Catarina Raminhos propõe um equilíbrio na sua reflexão. “Também percebo que uma marca de toalhitas queira que o bebé apareça, porque senão é só estranho ser só um adulto a aparecer”, pelo que “há aqui várias camadas que exigem o exercício de nos colocarmos no lugar das nossas crianças e perceber se mais tarde, a olhar para aquilo, vai ser uma coisa que pode causar desconforto ou não”.
No que toca a criadores de conteúdos, Catarina relembra, ainda, que as pessoas “não sabem a realidade de cada um”. “Os trabalhos fazem falta e muitos de nós somos freelancers” que, nesse contexto, dependem também da produção de conteúdos para garantir um sustento, conclui.
4. Quais são as consequências em partilhar as caras dos mais novos?
“Por um lado, qualquer exposição das crianças pode ser perigosa pelo simples facto de haver predadores e pessoas que vão que podem tirar prints fazer sabe-se lá o quê com isso”. No entanto, Catarina Raminhos explica que, pela natureza dos conteúdos do marido, a abordagem acaba por não gerar problemas.
“No quinto ano, quando foram para uma escola maior, a mais velha chegou a casa e achou a piada porque eram os próprios professores a perguntar se era ela a filha do Raminhos”, conta a escritora.
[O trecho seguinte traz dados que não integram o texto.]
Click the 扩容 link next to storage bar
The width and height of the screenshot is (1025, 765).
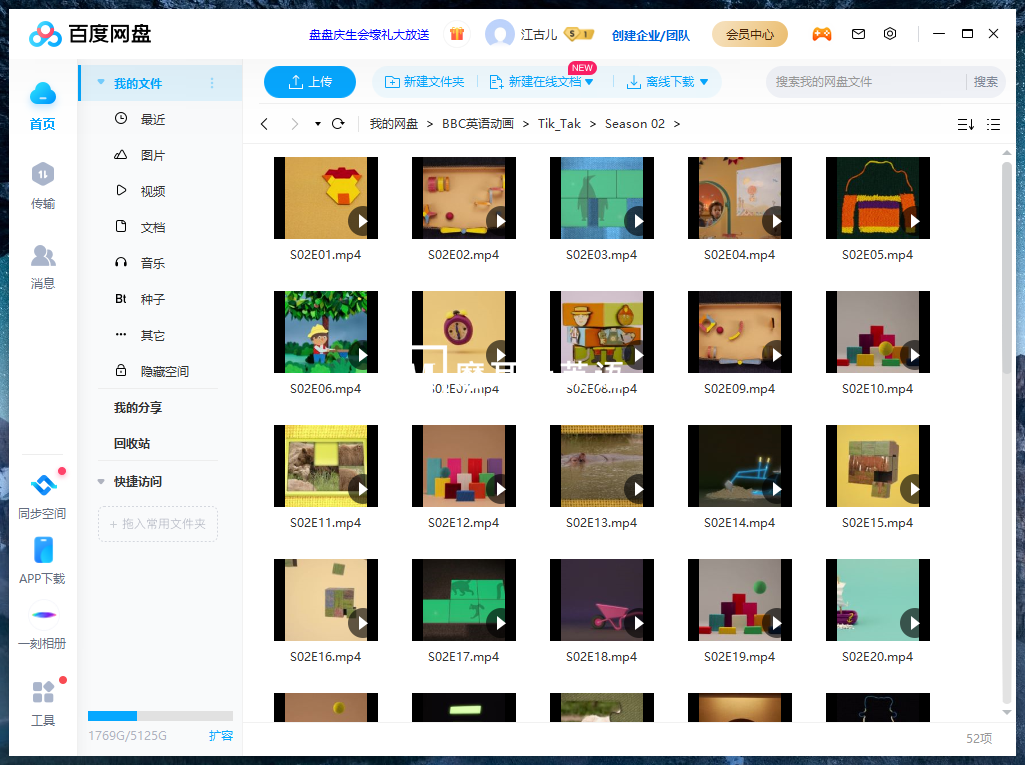click(x=220, y=735)
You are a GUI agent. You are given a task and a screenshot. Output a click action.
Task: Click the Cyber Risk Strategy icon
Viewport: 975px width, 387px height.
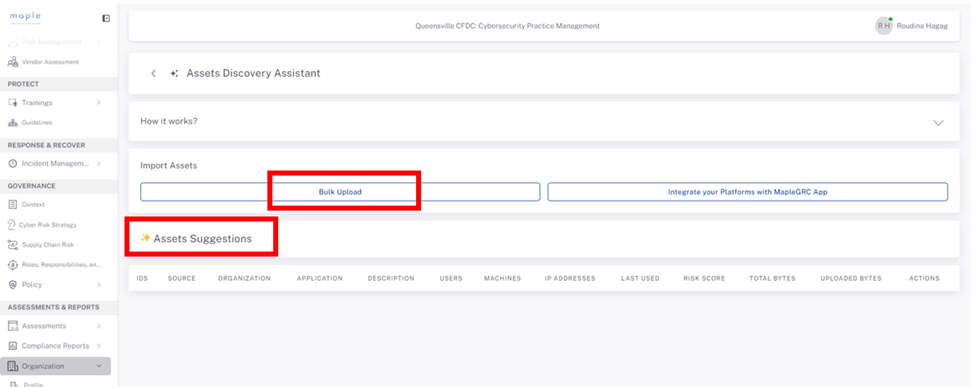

Nestas situações, a família trata a situação com leveza e na brincadeira.
Mas considera também o outro lado."Vamos imaginar que ele seria ator e fazia uma novela na qual contracenava com outra mulher, podia haver um comentário qualquer desagradável do pai estar a beijar outra mulher que não a mãe”. Ou seja, embora na sua situação específica, Catarina Raminhos admita que não têm de pesar o lado mau desta exposição das filhas, também reconhece que noutros contextos esta partilha de vídeos pode ter consequências menos agradáveis.
5. E quando os jovens começam a pedir para criar um perfil próprio?
Eduardo Sá garante que “os miúdos se sentem mais aconchegados” quando os pais mantêm alguma estrutura em vez de evitarem dizer que não, pelo que aconselha a algum controlo das interações que têm nas redes sociais, como pode ler nestas sugestões.
Enquanto isso, Catarina Raminhos apresenta, mais uma vez, um exemplo prático desta situação no seu núcleo familiar. As suas filhas “têm um perfil fechado e, antes de aceitarem alguém, perguntam aos pais”. Também há outras questões a considerar, tanto da parte dos pais como dos filhos. "Nós também não mostramos a nossa casa, para não a situar, torna-se numa questão de proteção de segurança e quando elas querem pôr uma fotografia que mostra um bocadinho da casa, perguntam se podem pôr."
Para além disto, esclarece que tentam abordar as redes sociais com “massa crítica” e em família, dado que “o importante é criar as ferramentas para que as mais novas consigam ter os seus próprios juízos de valor”.
Catarina Raminhos ressalva, ainda, que os jovens já nasceram e cresceram no seio das redes sociais, pelo que não faz sentido, na sua visão, dizer que não. Adianta sim, na perspetiva da autora, juntarem-se em família e “comentar tiktoks em conjunto” e “reforçar boas práticas, comentando o que é bom nuns vídeos e condenando um bocadinho outros”. Como afirma Eduardo Sá, nunca se deve subestimar o peso de um bom exemplo.